-
Notifications
You must be signed in to change notification settings - Fork 57
Description
Feature Request
Problem / Use Case
Currently, vLLM Playground manages a single vLLM server instance at a time. The architecture connects one Web UI to one vLLM container, and the CLI (start/stop/status) operates on a single server. While the v0.1.5 remote server feature allows connecting to one external vLLM instance, there is no support for managing multiple models or server instances simultaneously.
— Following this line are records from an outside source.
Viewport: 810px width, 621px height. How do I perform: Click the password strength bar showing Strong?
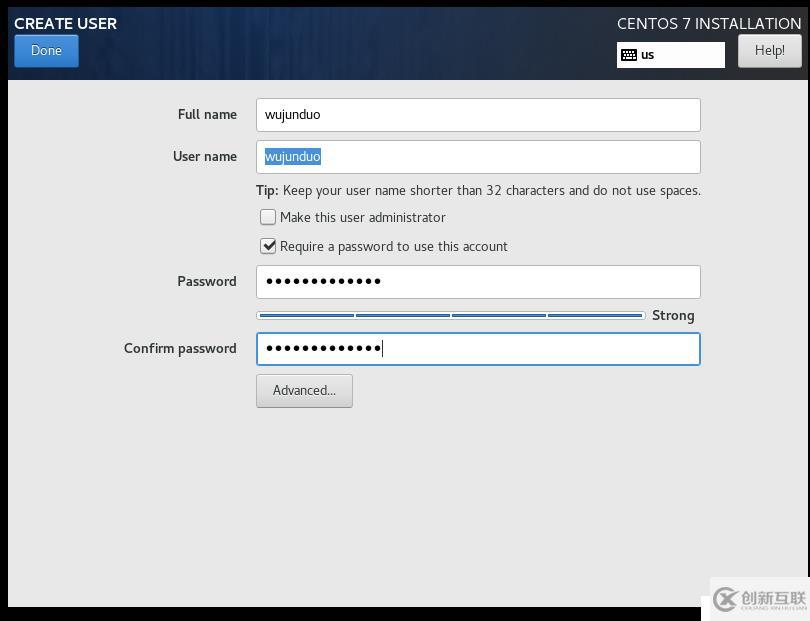click(x=450, y=315)

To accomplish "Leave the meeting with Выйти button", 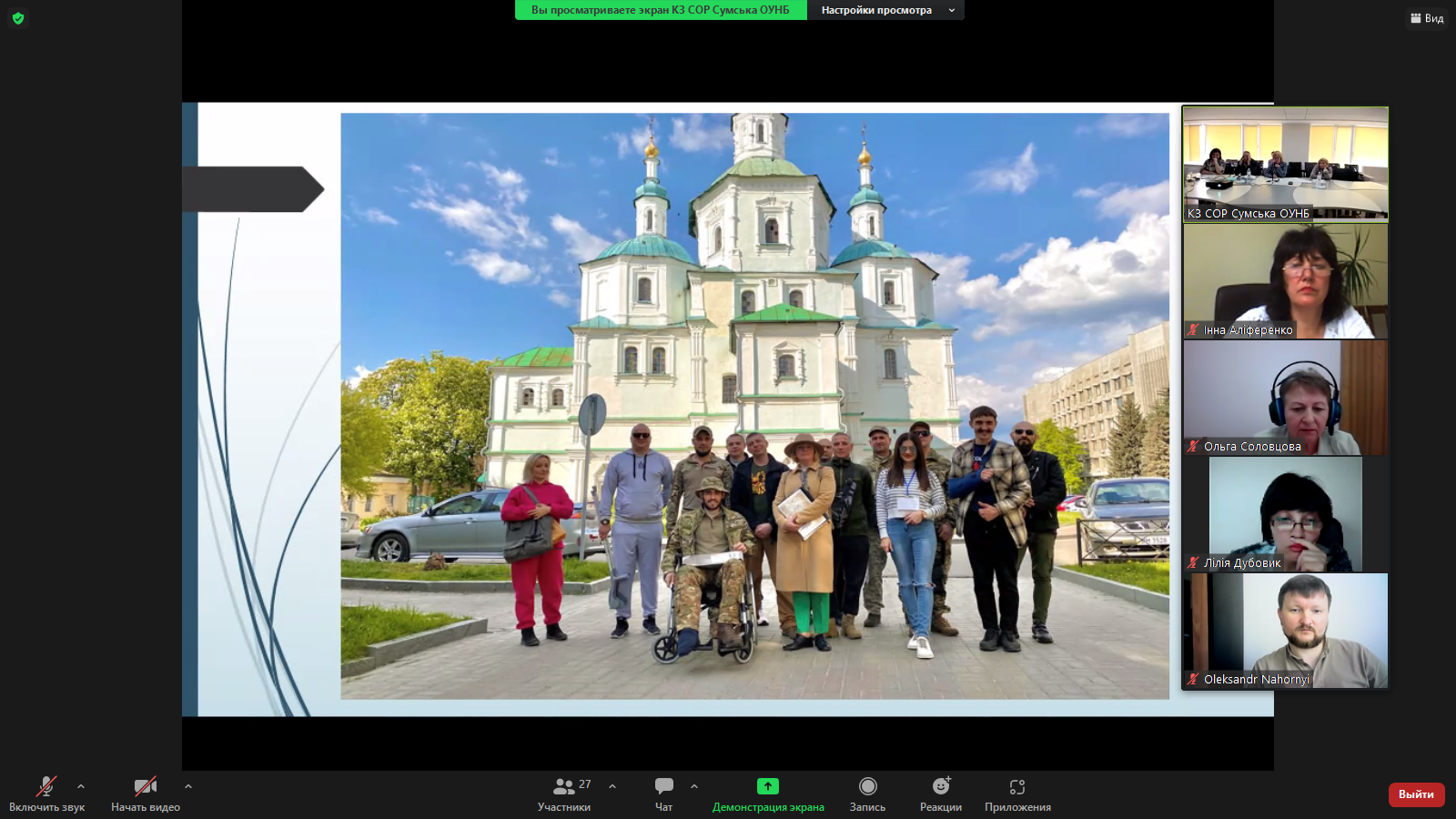I will pyautogui.click(x=1416, y=794).
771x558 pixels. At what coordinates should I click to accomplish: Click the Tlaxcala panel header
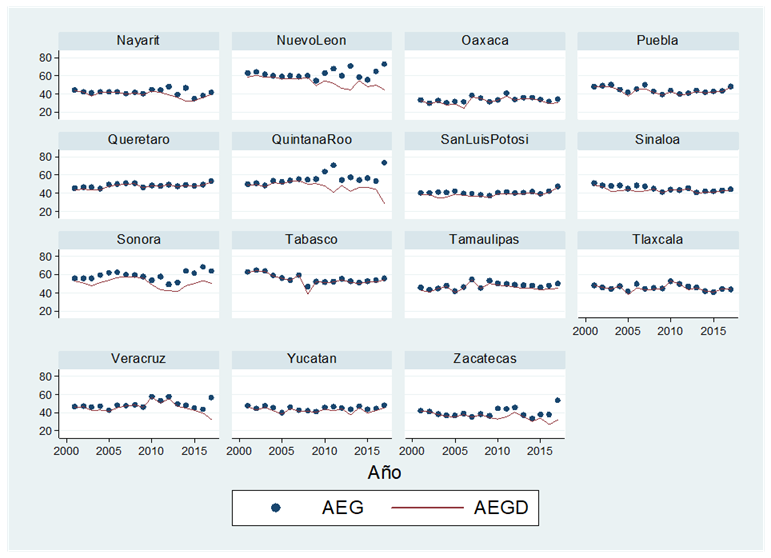[658, 240]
For production and development workflows, it is common to need multiple models running concurrently - for example, a coding assistant model alongside a general-purpose chat model, or A/B testing different model versions.
Proposed Feature
Support for managing multiple vLLM server instances simultaneously, including:
- Multi-instance dashboard - Start, stop, and monitor multiple vLLM servers from a single UI, each serving a different model on different ports/GPUs
- Model registry / catalog - A central view of available models with one-click deploy, showing which are currently running and their resource usage
- Per-model configuration - Independent configuration (GPU assignment, quantization, context length, etc.) for each running instance
- Dynamic model switching - Ability to route chat sessions to different running models without restarting the playground
- Resource-aware scheduling - Visibility into GPU/CPU/memory utilization to help decide which models can be co-located
Why This Matters
As teams scale their use of local LLM serving, the ability to orchestrate multiple models from a single interface becomes essential. This would complement the existing OpenShift/K8s deployment support and make vLLM Playground a more complete solution for both individual developers and enterprise teams.
Environment
- vLLM Playground v0.1.5
- Feature request (not a bug)